Where the data below shows a picture, leave that picture out and copy the rest exactly.

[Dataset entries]

────────────────

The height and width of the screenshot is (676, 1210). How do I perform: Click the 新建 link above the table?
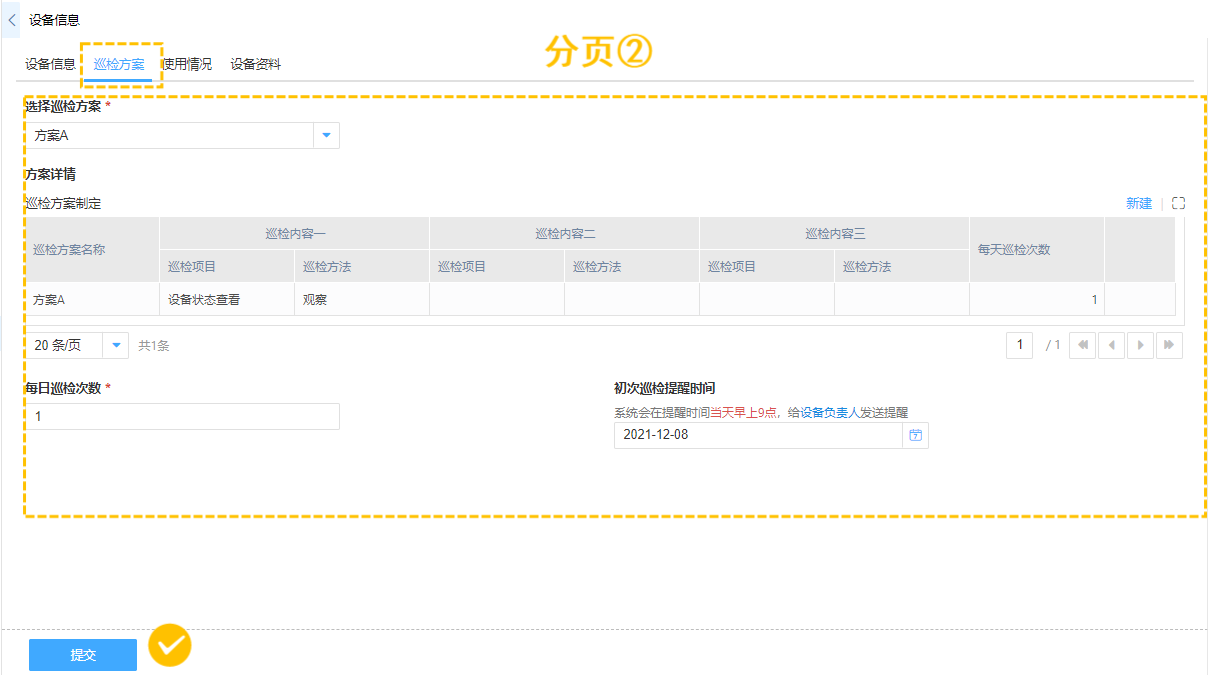coord(1138,203)
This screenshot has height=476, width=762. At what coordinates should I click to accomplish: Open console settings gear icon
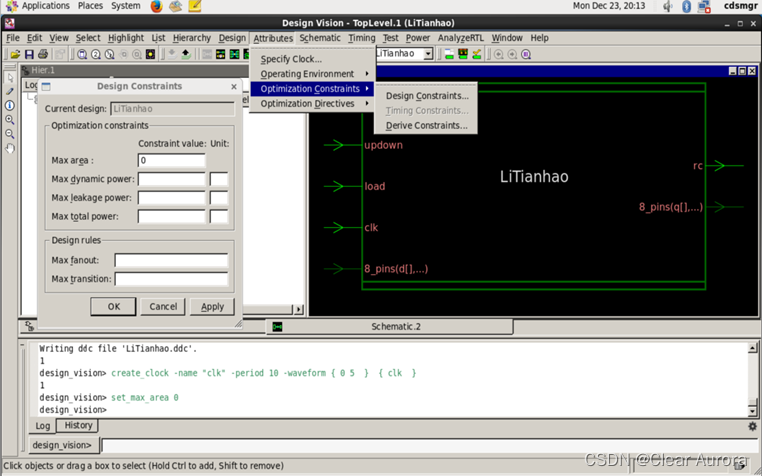(752, 426)
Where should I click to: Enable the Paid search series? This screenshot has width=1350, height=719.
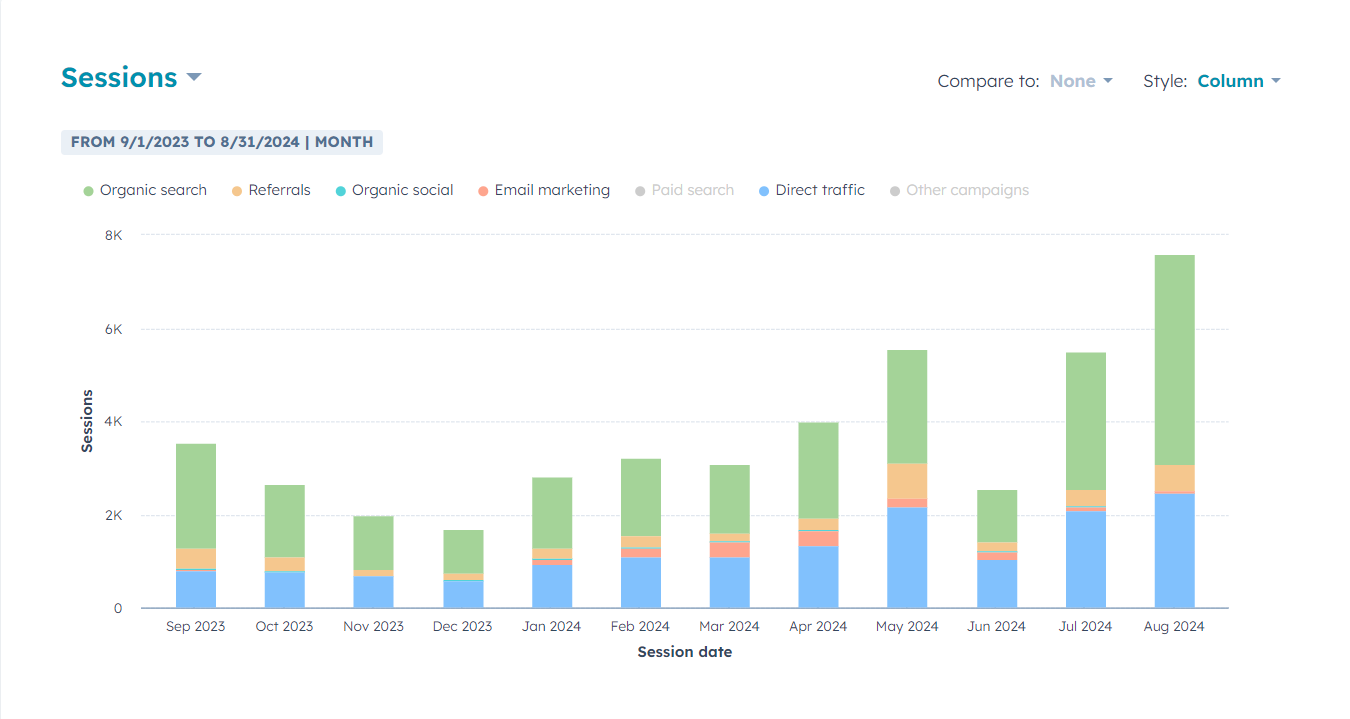click(684, 191)
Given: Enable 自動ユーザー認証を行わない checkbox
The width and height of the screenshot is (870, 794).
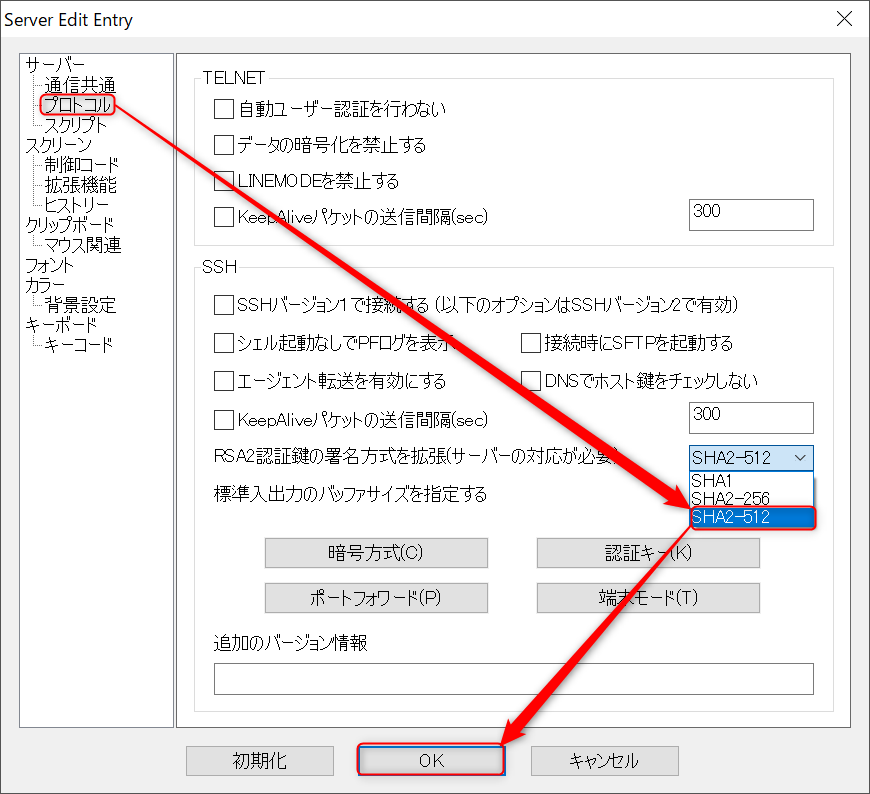Looking at the screenshot, I should 224,109.
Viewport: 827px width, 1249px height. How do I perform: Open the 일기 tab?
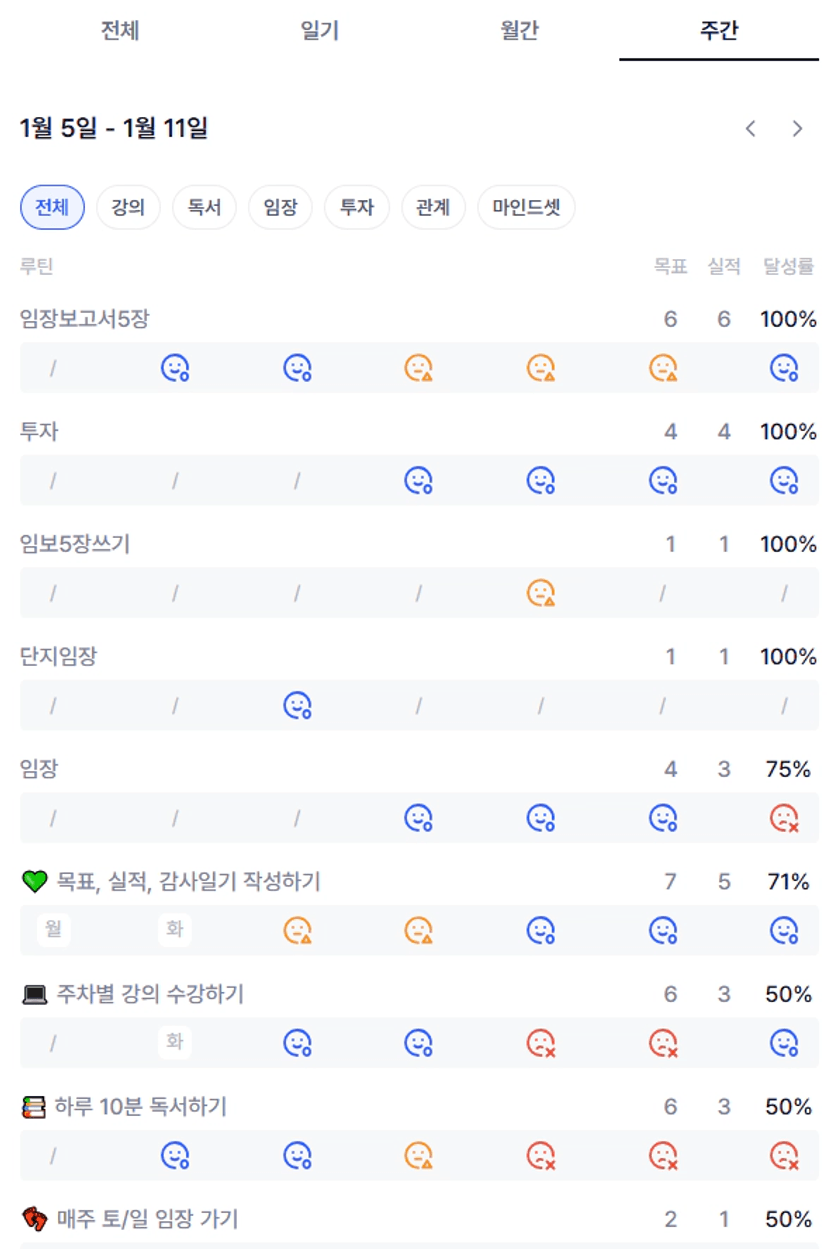click(320, 30)
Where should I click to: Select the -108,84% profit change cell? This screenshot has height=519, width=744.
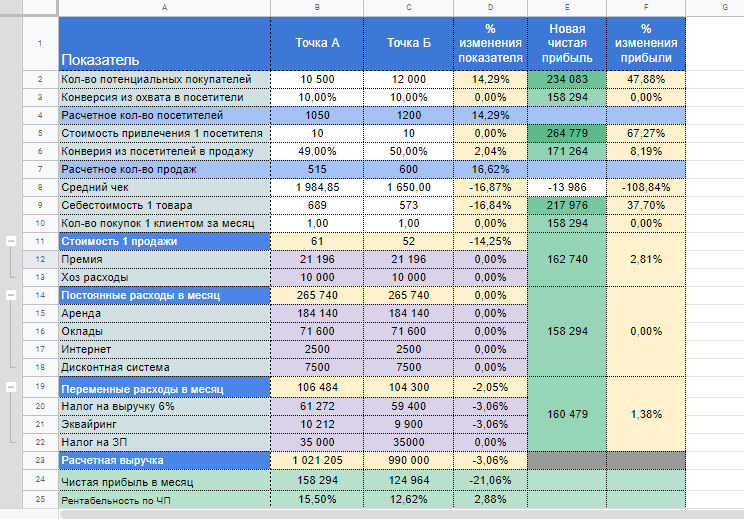click(646, 187)
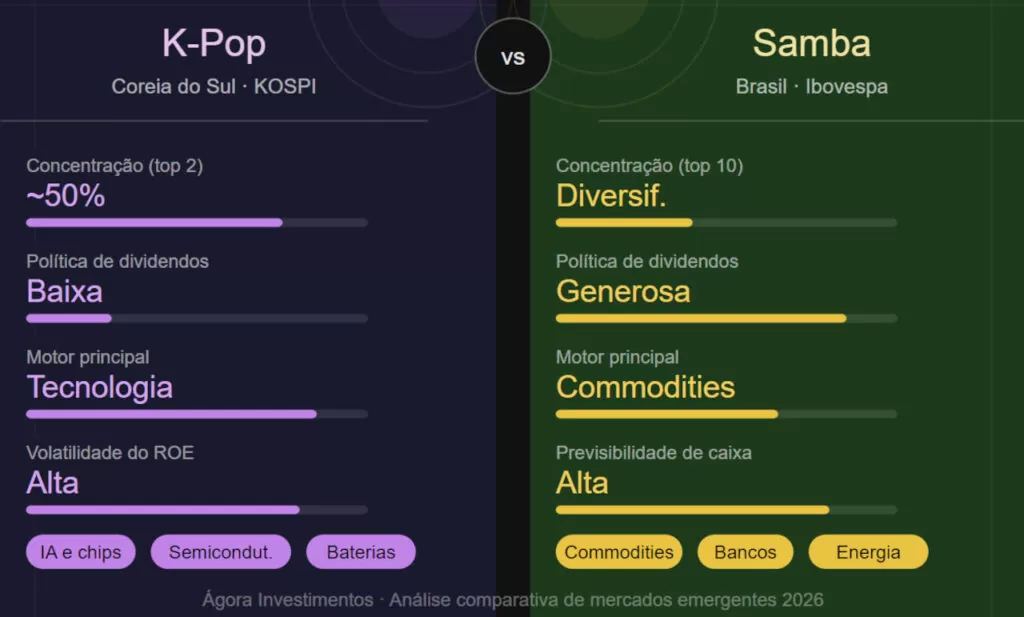Click the Previsibilidade de caixa bar

[x=726, y=510]
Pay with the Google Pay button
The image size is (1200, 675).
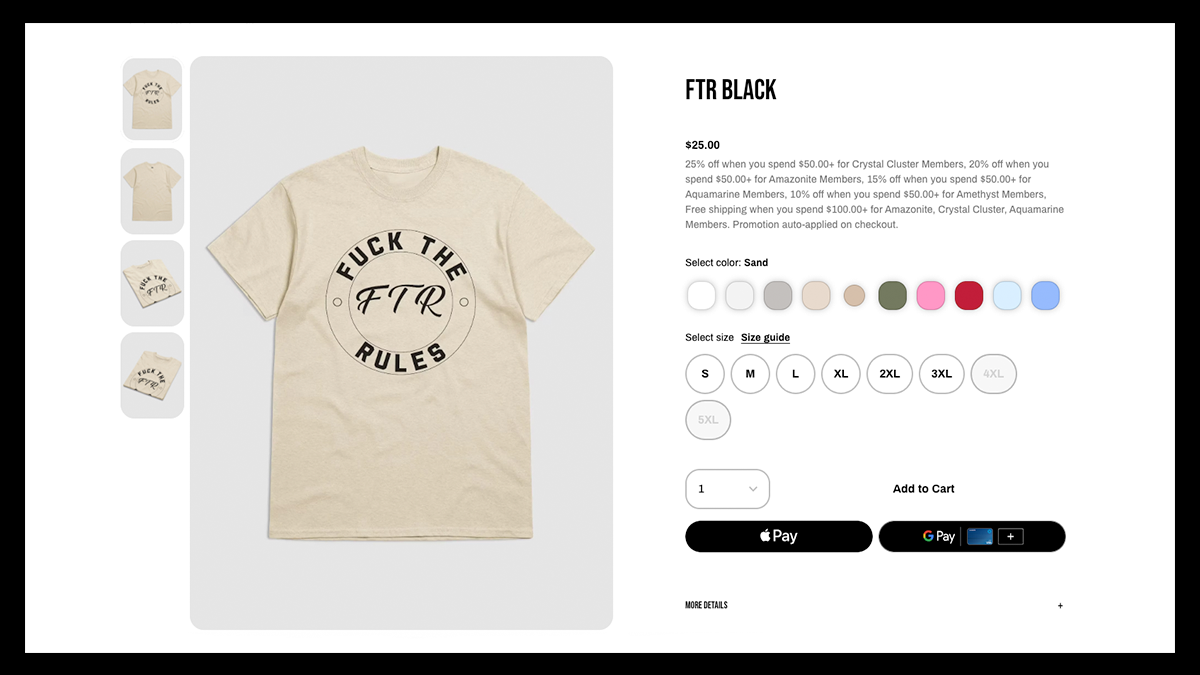pyautogui.click(x=972, y=536)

────────────────

• Answer space
The height and width of the screenshot is (676, 1210). How do I perform: Click the 新建 link above the table?
coord(1138,203)
This screenshot has height=476, width=762. At what coordinates should I click to accomplish: Open console settings gear icon
(752, 426)
Where should I click to: Enable the Paid search series? This screenshot has width=1350, height=719.
click(684, 191)
Given: Enable 自動ユーザー認証を行わない checkbox
The width and height of the screenshot is (870, 794).
Looking at the screenshot, I should 224,109.
Viewport: 827px width, 1249px height. How do I perform: Open the 일기 tab?
click(320, 30)
Where should I click to: Select the -108,84% profit change cell? This screenshot has height=519, width=744.
click(646, 187)
Click the Previsibilidade de caixa bar

[x=726, y=510]
Pay with the Google Pay button
The image size is (1200, 675).
pyautogui.click(x=972, y=536)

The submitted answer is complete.